A Note on Wearing an Avalanche Beacon
On average, 38 people die from avalanches in North America every year and around 185 people worldwide. In North America, roughly one-third of those deaths are a result of trauma, and the other two-thirds are a result of asphyxiation. Wearing an avalanche beacon doesn't guarantee survival in an avalanche and the fact that you are wearing one should not persuade you to ski, snowboard, or snowmobile in a way you otherwise wouldn't.
Practice Makes Perfect
No matter how fancy a product you decide to purchase, training and practice are essential. The above graph emphasizes the importance of proficiency with a rescue beacon. Experienced backcountry enthusiasts and avalanche professionals can find multiple beacons in under six minutes, while the unpracticed novice can easily take 25 minutes or more. While the average rescue time is heavily debated, it is thought that from the moment the person is caught in the slide to the time the victim's airway is exposed on the surface is around 20 minutes. Wouldn't you and your partners like to be on the faster side of that average?
We recommend taking an AIARE (American Institute for Avalanche Research and Education), American Avalanche Institute (AAI) or other American Avalanche Association (AAA) recommended avalanche course. Additionally, if you haven't taken one in the last 5-10 years, you should consider retaking one since a lot has changed with recent studies. It would be extremely rare for a person not to find retaking a Level 1 useful, even if they have taken a course several years prior.
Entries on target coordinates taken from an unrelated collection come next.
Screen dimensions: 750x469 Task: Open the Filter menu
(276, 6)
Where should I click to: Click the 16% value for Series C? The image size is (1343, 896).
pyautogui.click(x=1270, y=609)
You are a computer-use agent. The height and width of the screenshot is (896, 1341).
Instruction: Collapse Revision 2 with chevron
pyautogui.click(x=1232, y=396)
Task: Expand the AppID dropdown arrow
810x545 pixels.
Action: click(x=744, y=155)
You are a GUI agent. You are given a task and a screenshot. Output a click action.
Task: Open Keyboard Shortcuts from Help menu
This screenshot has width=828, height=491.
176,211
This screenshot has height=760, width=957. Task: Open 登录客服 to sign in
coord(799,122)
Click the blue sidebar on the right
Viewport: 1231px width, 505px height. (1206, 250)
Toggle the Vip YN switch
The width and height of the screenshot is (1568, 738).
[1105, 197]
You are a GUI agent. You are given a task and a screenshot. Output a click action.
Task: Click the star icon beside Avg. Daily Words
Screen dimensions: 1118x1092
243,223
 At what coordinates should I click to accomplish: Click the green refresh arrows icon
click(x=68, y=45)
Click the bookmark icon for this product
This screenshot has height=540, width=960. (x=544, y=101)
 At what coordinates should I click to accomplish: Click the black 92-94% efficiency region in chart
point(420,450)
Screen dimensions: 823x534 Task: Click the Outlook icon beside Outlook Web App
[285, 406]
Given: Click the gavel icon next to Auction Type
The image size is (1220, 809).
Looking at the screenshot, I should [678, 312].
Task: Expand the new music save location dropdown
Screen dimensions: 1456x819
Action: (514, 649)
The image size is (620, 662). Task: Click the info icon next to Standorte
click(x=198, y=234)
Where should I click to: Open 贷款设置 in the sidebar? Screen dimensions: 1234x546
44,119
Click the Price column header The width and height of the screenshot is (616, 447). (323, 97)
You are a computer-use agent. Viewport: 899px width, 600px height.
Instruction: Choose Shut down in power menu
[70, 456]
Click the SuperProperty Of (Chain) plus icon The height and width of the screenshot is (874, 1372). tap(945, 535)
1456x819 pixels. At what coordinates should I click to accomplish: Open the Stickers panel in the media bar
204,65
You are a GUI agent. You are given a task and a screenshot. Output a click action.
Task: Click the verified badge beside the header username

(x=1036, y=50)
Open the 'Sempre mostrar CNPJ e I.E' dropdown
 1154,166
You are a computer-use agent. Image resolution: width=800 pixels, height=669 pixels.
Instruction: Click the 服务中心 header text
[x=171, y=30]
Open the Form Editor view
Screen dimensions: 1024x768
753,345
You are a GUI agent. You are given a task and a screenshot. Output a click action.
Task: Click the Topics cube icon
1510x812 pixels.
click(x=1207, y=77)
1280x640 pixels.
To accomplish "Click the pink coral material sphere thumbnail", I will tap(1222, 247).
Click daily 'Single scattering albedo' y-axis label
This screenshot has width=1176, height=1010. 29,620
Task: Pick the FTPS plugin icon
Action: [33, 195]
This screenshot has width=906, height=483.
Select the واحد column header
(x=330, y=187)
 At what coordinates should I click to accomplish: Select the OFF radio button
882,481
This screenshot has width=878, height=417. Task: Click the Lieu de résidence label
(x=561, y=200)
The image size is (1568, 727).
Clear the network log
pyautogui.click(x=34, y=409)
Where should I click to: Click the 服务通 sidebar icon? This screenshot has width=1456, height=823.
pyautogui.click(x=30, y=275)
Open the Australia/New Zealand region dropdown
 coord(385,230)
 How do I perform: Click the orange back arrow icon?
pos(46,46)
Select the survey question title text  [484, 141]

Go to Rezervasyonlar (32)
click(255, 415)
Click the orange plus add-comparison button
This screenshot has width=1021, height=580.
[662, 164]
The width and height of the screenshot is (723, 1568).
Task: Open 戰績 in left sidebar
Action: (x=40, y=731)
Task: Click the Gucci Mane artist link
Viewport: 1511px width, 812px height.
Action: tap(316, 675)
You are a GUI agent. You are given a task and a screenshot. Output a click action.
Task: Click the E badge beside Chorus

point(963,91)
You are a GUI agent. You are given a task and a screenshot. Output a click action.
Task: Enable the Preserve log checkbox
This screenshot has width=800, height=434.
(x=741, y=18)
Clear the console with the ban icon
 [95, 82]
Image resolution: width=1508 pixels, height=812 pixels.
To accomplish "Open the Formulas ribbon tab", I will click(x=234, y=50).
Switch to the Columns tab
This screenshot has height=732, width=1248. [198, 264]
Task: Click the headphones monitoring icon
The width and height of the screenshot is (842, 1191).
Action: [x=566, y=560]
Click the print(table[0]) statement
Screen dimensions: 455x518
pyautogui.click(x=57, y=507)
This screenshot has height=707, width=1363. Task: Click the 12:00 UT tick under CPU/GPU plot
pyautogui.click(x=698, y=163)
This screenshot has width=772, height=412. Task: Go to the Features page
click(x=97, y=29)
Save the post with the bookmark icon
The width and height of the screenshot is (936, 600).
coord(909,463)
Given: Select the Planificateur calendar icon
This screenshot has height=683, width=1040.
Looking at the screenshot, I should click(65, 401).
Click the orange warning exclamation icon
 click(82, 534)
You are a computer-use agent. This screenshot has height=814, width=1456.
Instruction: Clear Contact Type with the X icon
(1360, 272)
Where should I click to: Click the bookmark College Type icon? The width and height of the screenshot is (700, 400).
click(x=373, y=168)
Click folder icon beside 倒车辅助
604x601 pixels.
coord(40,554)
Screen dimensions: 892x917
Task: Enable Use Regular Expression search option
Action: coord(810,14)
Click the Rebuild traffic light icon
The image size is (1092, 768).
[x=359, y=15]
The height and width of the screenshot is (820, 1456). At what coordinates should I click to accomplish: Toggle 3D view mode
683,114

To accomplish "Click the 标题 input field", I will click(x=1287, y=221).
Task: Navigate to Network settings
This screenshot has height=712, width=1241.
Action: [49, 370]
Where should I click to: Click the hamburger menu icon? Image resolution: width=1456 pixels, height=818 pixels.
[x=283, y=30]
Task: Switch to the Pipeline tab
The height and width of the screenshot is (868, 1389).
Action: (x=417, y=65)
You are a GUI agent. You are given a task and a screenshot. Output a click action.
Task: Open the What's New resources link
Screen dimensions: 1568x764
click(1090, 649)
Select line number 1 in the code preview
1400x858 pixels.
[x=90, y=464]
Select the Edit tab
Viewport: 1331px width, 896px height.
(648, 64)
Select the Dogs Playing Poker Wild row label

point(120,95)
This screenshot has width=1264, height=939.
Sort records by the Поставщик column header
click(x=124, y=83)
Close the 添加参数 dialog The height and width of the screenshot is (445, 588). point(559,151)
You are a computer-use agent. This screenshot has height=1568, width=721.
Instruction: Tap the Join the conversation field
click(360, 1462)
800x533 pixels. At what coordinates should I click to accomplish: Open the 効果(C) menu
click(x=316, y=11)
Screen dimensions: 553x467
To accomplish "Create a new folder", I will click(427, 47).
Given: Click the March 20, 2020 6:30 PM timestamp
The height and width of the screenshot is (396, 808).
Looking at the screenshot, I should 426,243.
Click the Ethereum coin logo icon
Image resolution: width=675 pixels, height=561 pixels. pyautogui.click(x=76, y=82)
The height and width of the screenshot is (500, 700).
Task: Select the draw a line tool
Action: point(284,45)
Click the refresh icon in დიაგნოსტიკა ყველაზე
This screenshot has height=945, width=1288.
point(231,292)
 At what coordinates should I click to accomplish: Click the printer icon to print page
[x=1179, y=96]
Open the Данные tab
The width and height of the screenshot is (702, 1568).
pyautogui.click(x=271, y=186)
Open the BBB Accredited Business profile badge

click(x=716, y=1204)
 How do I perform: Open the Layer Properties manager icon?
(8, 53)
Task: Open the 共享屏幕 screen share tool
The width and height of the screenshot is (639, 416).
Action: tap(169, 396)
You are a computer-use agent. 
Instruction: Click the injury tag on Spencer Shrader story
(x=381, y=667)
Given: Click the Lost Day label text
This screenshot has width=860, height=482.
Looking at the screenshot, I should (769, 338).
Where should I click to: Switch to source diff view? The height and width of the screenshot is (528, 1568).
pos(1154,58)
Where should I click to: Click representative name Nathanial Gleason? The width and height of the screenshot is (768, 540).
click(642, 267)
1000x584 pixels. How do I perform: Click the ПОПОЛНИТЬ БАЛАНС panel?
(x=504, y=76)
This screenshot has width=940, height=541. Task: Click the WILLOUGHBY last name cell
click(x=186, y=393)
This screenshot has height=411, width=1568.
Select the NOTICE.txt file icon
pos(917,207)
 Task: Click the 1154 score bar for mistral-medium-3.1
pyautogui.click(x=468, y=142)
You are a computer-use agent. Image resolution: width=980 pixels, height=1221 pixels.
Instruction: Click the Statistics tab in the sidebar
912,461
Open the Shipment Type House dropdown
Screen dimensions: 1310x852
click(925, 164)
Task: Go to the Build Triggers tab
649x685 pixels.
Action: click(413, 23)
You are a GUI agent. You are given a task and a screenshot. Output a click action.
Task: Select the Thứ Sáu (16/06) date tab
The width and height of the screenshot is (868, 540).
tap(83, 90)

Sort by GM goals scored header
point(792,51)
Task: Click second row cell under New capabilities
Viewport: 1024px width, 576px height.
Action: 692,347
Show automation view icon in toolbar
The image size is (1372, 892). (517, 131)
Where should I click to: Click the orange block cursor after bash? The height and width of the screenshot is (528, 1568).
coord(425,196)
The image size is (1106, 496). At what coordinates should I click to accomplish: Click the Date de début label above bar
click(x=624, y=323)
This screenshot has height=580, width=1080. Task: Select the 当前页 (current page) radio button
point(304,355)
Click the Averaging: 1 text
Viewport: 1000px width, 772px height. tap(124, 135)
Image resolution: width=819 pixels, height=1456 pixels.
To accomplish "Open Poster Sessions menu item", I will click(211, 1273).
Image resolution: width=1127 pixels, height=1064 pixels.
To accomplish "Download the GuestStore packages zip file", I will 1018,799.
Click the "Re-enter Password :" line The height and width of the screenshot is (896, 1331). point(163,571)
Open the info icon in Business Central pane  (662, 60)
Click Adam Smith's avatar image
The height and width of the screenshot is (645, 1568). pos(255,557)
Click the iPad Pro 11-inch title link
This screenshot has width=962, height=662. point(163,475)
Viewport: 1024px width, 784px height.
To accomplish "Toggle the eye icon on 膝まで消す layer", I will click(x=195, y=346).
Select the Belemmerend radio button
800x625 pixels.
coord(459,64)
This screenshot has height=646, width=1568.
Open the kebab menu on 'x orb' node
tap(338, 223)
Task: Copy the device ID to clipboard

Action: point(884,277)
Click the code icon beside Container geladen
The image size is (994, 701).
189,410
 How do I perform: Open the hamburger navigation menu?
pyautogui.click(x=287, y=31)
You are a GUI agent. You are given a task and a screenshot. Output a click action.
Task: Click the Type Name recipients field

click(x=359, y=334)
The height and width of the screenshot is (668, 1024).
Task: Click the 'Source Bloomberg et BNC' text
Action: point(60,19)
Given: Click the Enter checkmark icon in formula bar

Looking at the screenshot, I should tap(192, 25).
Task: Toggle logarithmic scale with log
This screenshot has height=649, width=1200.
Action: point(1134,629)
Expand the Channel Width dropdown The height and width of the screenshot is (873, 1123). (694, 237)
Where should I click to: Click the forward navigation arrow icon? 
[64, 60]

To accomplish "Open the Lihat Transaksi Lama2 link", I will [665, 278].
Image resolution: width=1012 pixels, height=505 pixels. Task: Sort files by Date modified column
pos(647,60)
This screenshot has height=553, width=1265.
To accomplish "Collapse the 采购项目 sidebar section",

Wearing an Avalanche Beacon
There are two locations on your body that are considered acceptable to wear an avalanche beacon. The first is in your beacon's harness not exposed to the outside (i.e., covered up); this puts it in the most significant "target area" on your body, and it's slightly more protected from impact. While wearing the beacon in its harness, it is not acceptable to have it exposed to the outside. It needs to be underneath at least one layer of clothing because the odds of it getting ripped off your body are too high otherwise.
It is not okay to have the beacon uncovered no matter how hot it is, or how cool you think it makes you look. The other acceptable location is in a zippered pants pocket. The pants pocket needs to be an internal (i.e., inside hanging) zippered sewn-in pocket. Laminated pockets are not okay because these types of pockets have been torn off during an avalanche. Despite worry from some readers, there has never been a reported case of someone having their pants ripped off in an avalanche with their beacon inside.
Don't keep your cell phone, radio, GoPro, or any other device that broadcasts a signal within 30 cm of your avalanche beacon. There have been at least two high-profile deaths in the last three years because a cell phone interfered with the wearer's beacon. At least one of these cell phones was off. Recently there have been reports of heated gloves and boots causing interference.